Lenđel envisioned the band's third studio album as the group's farewell release – the album was entitled Zasviraj i za pojas zadeni, the title being a traditional saying which could be translated as Play Your Instrument, But Know When to Put It Aside, and the closing track on the album was entitled "Odlazi Teška Industrija" ("Teška Industrija Is Leaving"). After the album recording sessions ended, Lenđel left to serve his mandatory stint in the Yugoslav army, ending his work with the band. After his army service ended, he moved to Novi Sad, where he worked as a composer, producer and arranger. The rest of the group decided to continue performing together, but did not see large success. After the album release, they toured Poland during July 1978. Soon after the tour, the band ended their activity. After the group disbanded, Goran Kovačević worked with Laza Ristovski and Ipe Ivandić on their album Stižemo, and in the 1980s released two solo albums.

===1984, 1991 and 1996 reformations===
In 1984, Hadžiavdić and Zoranić reformed the band. The new lineup featured Vedad Hadžiavdić on guitar, Munib Zoranić on drums, Narcis Lalić on vocals, Sead Trnka on bass guitar and Zoran Krga on keyboards. The new lineup released the album Ponovo sa vama (With You Again). The songs were composed by Hadžiavdić, and the lyrics were written by Hadžiavdić, Duško Trifunović, Husein Vladović and Mladen Vojičić Tifa. Despite commercial pop rock sound, the album failed to attract the attention of the audience, and soon after the album release the group disbanded for the second time.

In 1991, Hadžiavdić reformed the band once again.

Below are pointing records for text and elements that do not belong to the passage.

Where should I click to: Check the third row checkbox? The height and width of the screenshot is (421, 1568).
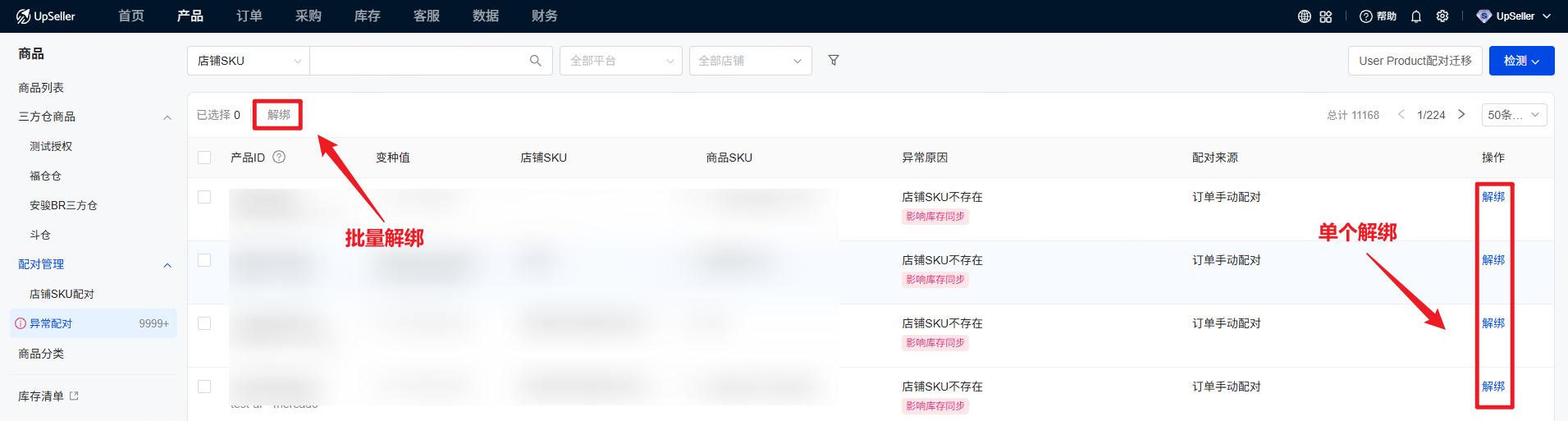(x=204, y=323)
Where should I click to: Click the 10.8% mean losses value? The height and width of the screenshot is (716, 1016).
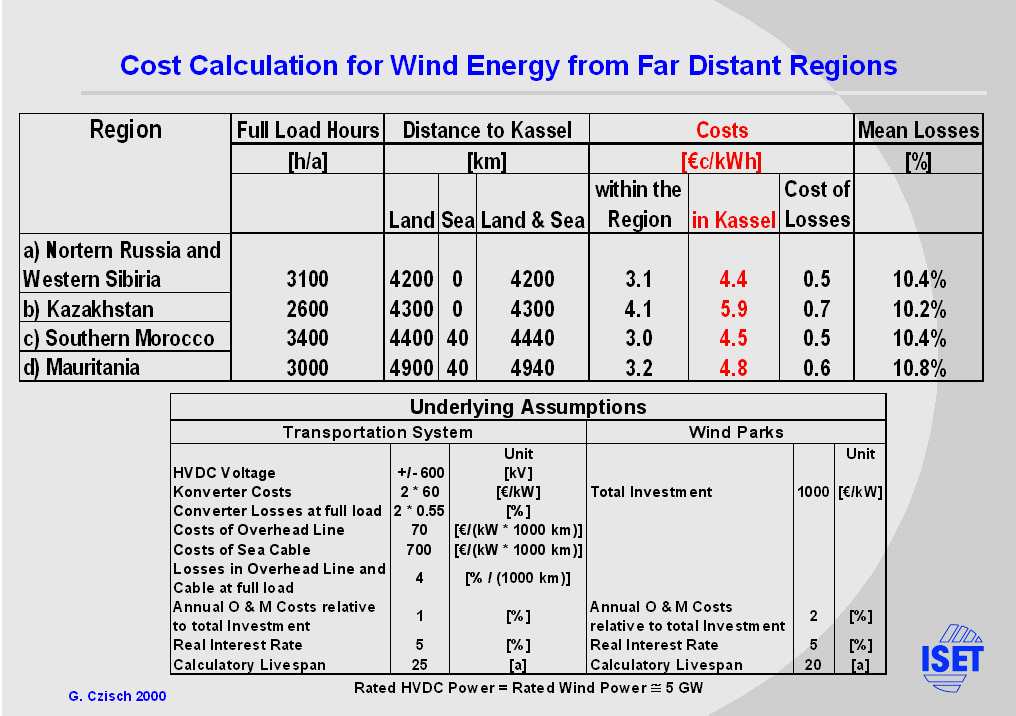coord(918,368)
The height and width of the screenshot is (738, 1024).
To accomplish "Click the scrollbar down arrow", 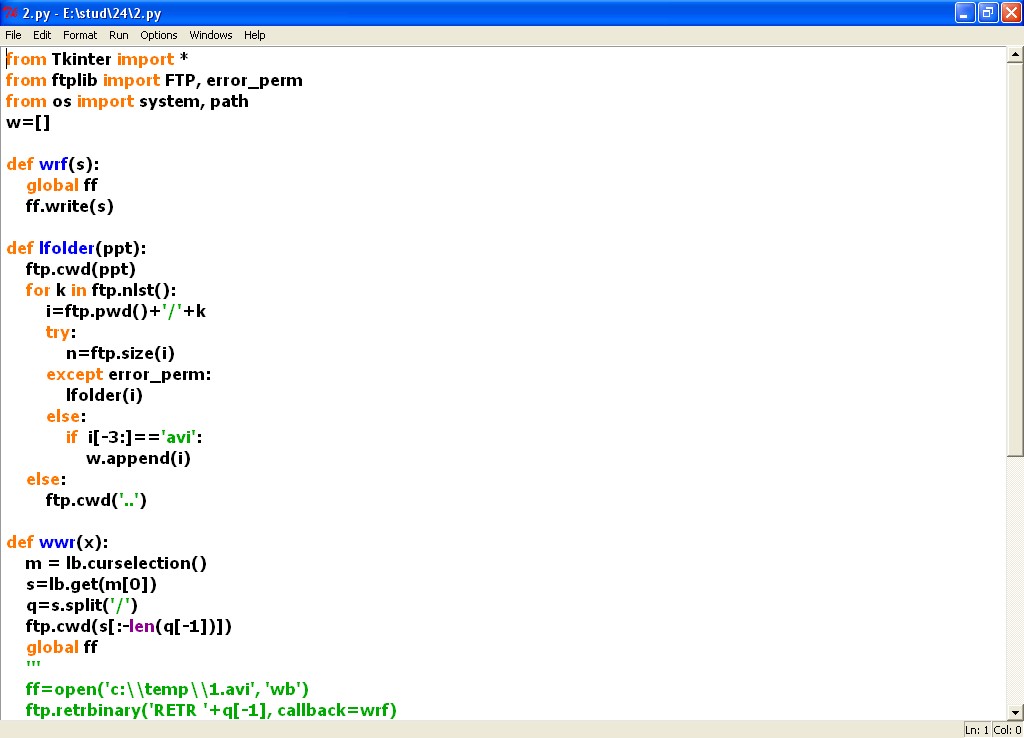I will tap(1015, 711).
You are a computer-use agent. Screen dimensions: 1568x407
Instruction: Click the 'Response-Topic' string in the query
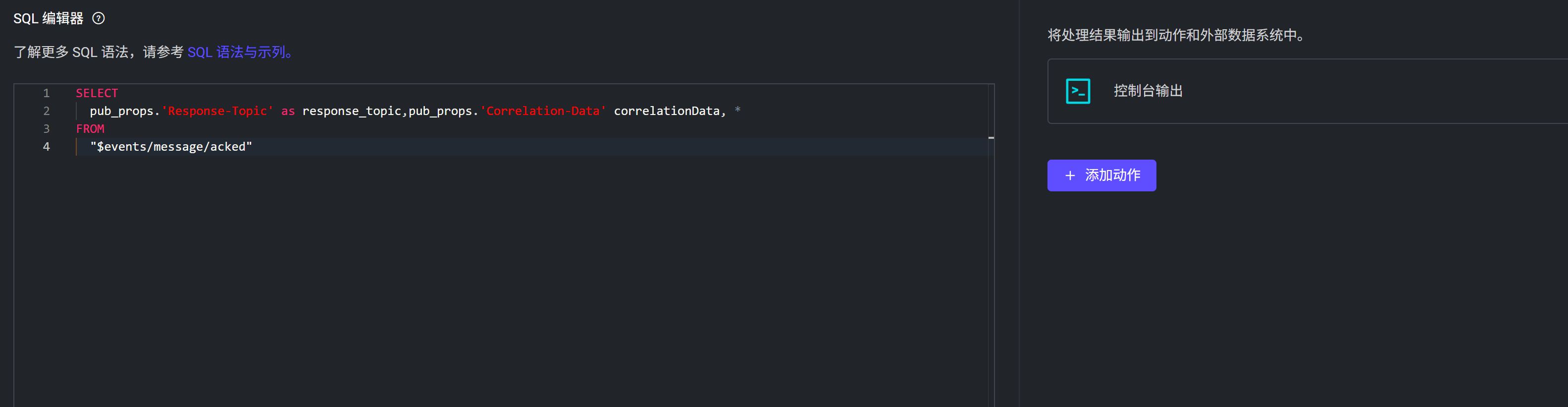[217, 111]
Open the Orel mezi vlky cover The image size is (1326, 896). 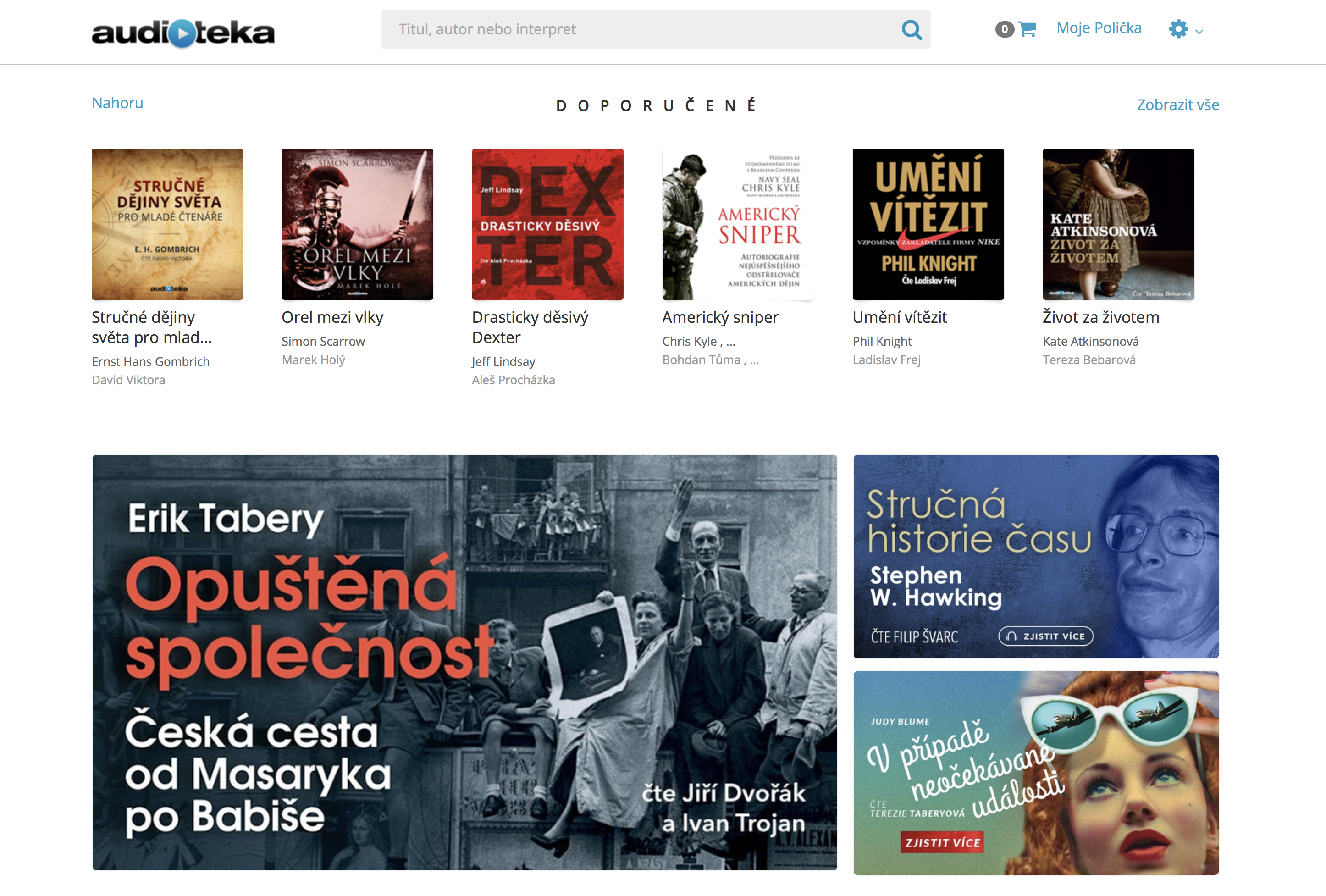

The new lineup featured Sead Trnka (bass guitar), Alen Mustafić (vocals), Đani Pervan (drums) and Dino Olovčić (keyboards). The band recorded the album Gospode ne daj da je sanjam (Lord, Don't Let Me Dream of Her). Released through minor record label Sound Galaxy in the wake of the Yugoslav Wars, the album saw little attention of the media, and the group disbanded for the third time.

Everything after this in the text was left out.